Right now, we are all experiencing “the dark night of the soul.” Screenwriters use this term to refer to that moment when the main character has lost everything, has not achieved his or her goal, has been beaten up and broken down, and is at her or his lowest point. You know this part of the movie. It takes place about three-quarters of the way in. The character is alone in her bedroom, his shower, her car, a forest, a cave. And they must look inward before they can move forward. That is where we are as a nation. We have ridden the “fun and games” upward arc of the consumer free-for-all of the 20th century. We thought we were invincible. And then we fell. Flat on our face. Thanks, Covid. And now, here we are, alone in our houses, surrounded by loss, many in great despair, being asked to look inward. There is no brand, no leader, no voice that can help us now. We have to help ourselves. This is the moment in the movie that the truth comes out — the truth of who we are and who we most want to be. Armed with that truth, our main character heads into the next act with a better understanding of herself or himself and a revived purpose in the world.

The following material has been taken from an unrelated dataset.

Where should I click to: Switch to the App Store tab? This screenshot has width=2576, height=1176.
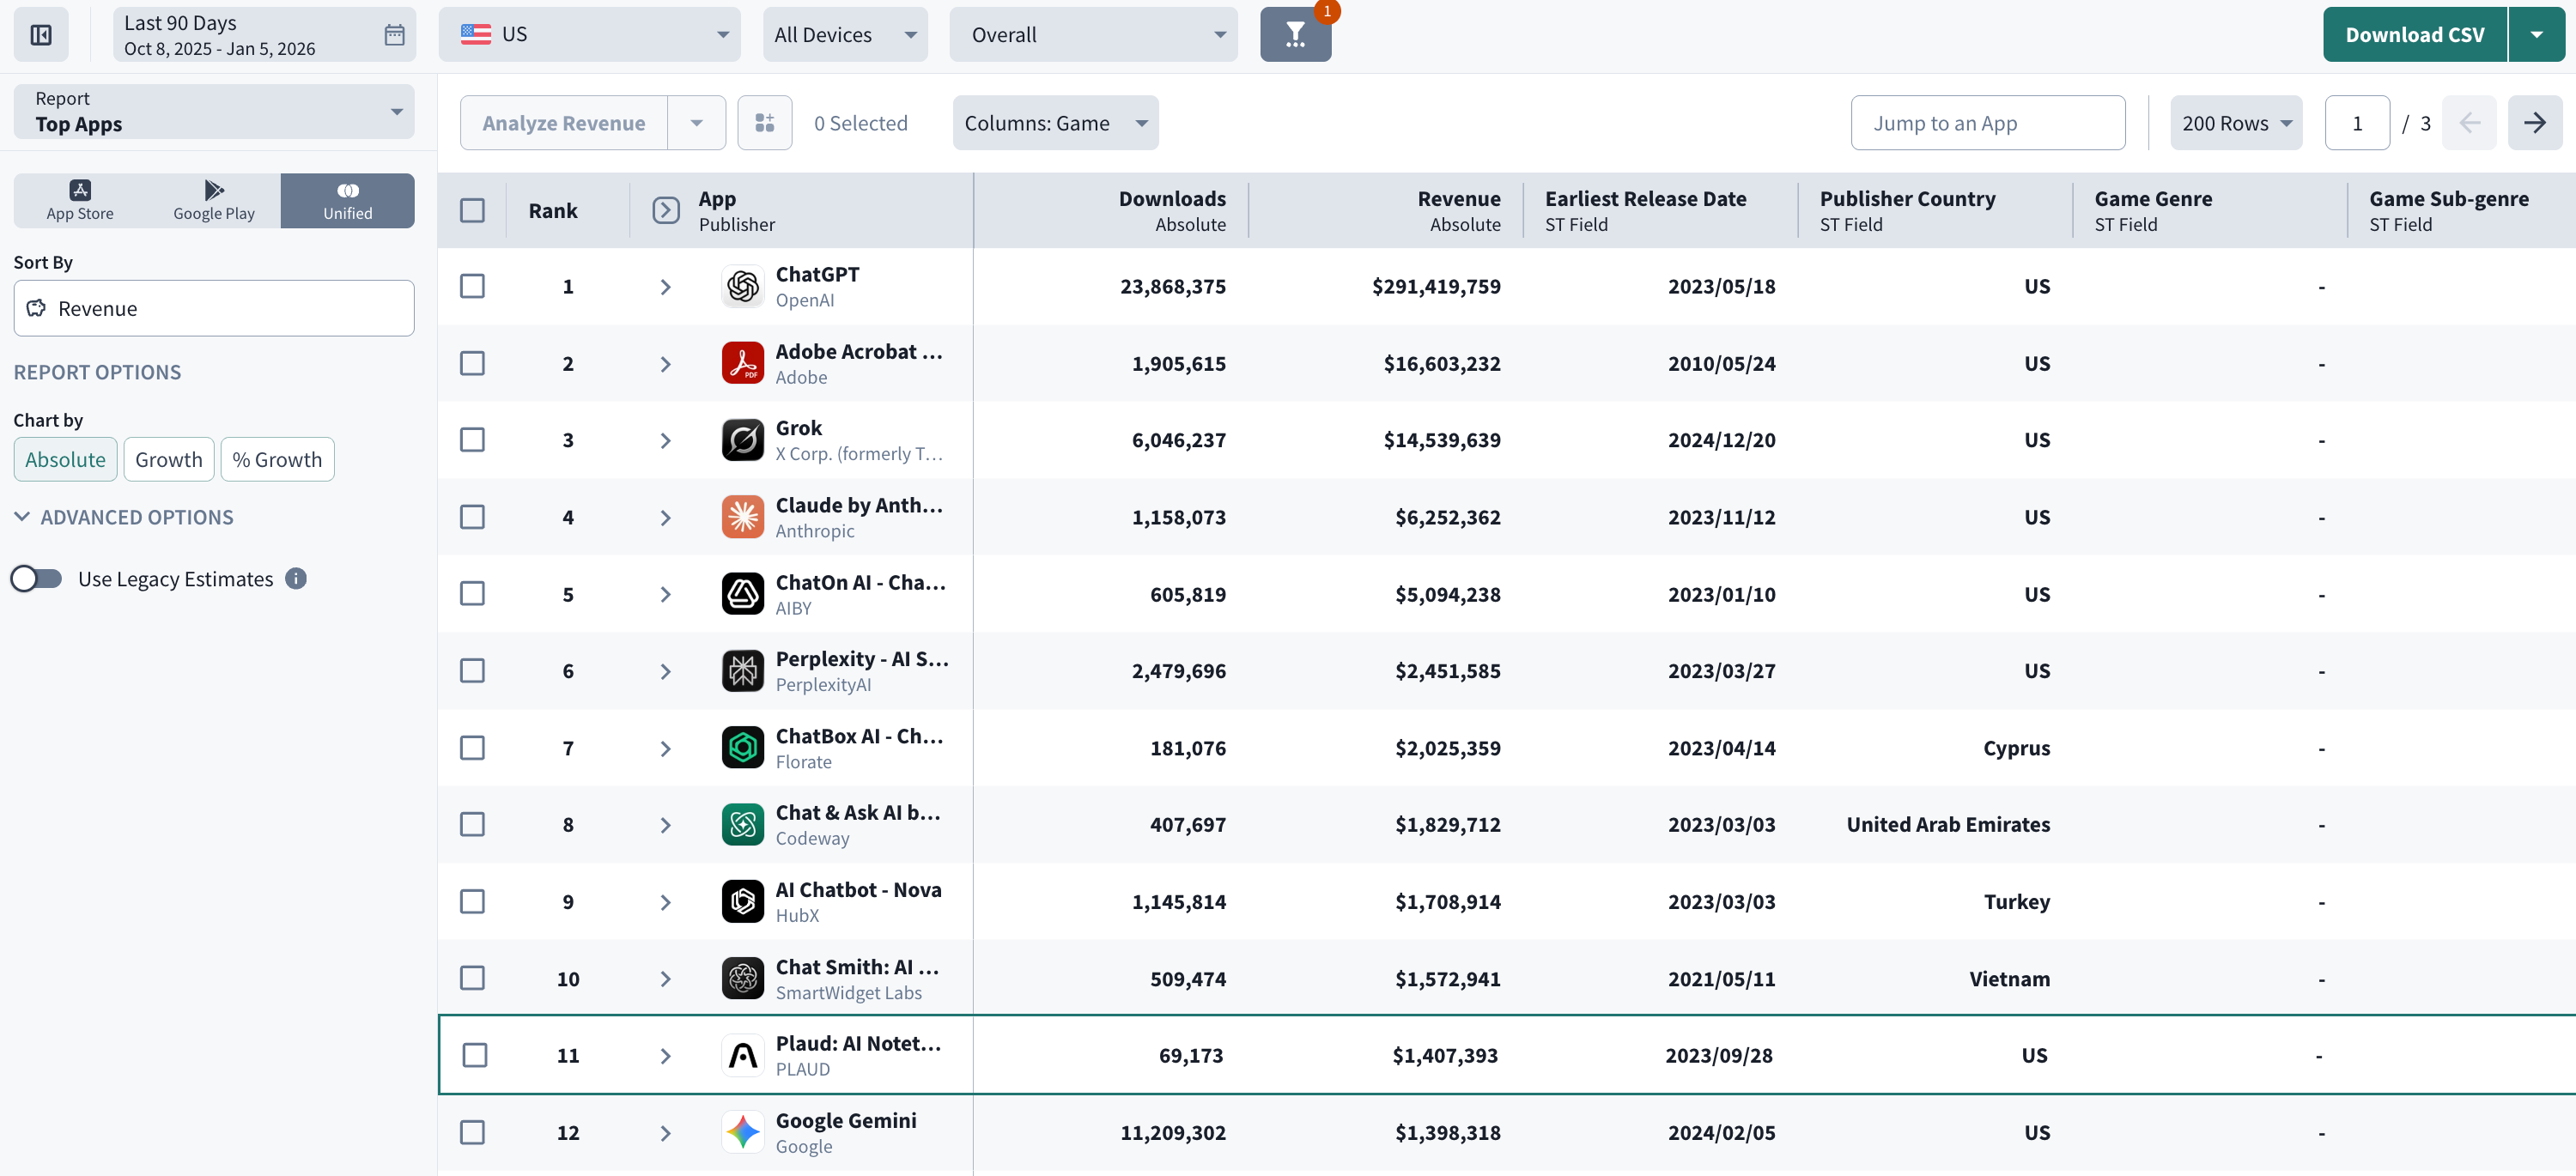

What is your next act? And what is the next act for America? How do we as a country look inside, find the truth, and reemerge to create a wildly fantastic new chapter — one that is fairer, more just, more dignified, and more aligned with who we are as a truly good people? I assure you that if you use this Great Pause to look inside — at yourself, your fears, your dreams… and your calendar, your checking account, your social media — and if I do the same, and we both find our truth, we can both emerge a purer version of ourselves. The actions we take as our better selves and toward our own better future will spread. The biters will follow. Our new behaviors, rhythms, and spending habits will get multiplied. It will all scale up. It will all go viral. And we will harness our new understanding of how this all works to do some good in this broken world.